« Depuis que le monde est monde, c'est-à-dire, pour nous, depuis qu'il garde la mémoire, en dépit des civilisations diverses qui se sont succédé, en dépit des ruines, en dépit des sceptiques et des agnostiques qui ont parfois donné le ton à une époque entière (la Grèce de Périclès, la Renaissance italienne), il est frappant de constater que partout et toujours une grande voix monotone a fait retentir la même absurde vérité, scandaleusement, devant les mille aspects bigarrés de ce monde : il n'y a jamais eu, il n'y a, il n'y aura jamais qu'Un. Cet Un s'est déchiré en deux à la naissance du monde, mais chaque naissance est une mort et à la fin des temps renaîtra l'Un.

Liste de l'exercice
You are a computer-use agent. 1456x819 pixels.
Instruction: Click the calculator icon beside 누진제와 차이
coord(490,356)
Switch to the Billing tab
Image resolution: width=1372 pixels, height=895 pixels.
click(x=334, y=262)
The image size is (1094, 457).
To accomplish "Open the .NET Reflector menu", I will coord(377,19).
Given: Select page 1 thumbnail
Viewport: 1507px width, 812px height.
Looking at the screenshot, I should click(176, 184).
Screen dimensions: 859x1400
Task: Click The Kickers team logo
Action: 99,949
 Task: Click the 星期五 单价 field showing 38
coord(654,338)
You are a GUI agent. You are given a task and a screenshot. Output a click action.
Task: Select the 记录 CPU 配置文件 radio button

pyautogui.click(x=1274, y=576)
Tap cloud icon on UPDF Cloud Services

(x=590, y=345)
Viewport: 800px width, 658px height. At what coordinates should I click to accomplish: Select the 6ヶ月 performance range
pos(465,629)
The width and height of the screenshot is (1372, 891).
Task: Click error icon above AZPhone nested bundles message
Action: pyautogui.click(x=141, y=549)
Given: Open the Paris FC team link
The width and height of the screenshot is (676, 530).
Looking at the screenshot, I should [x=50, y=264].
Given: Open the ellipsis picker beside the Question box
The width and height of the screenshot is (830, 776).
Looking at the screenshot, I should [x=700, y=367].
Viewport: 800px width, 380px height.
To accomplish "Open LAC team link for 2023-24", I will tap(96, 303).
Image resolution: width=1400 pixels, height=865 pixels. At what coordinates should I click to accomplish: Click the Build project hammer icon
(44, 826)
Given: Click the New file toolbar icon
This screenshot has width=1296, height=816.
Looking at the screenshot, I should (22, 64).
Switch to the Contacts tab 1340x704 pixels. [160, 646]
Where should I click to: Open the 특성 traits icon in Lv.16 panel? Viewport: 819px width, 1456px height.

Travail à faire
A: Selon l'extrait, qu'est-il arrivé à l'Un à la naissance du monde ?
B: Dans la liste, substituez "Messages" à "Contacts" : commencez à la ligne qui contient "Switch to the Contacts" et arrêtez-vous après la dernière ligne de la liste, puis redonnez uniquement ces lignes.
Cette liste n'a aucun rapport avec l'extrait.

Réponses par consigne
A: Il s'est déchiré en deux.

B:
Switch to the Messages tab 1340x704 pixels. [160, 646]
Where should I click to: Open the 특성 traits icon in Lv.16 panel? Viewport: 819px width, 1456px height.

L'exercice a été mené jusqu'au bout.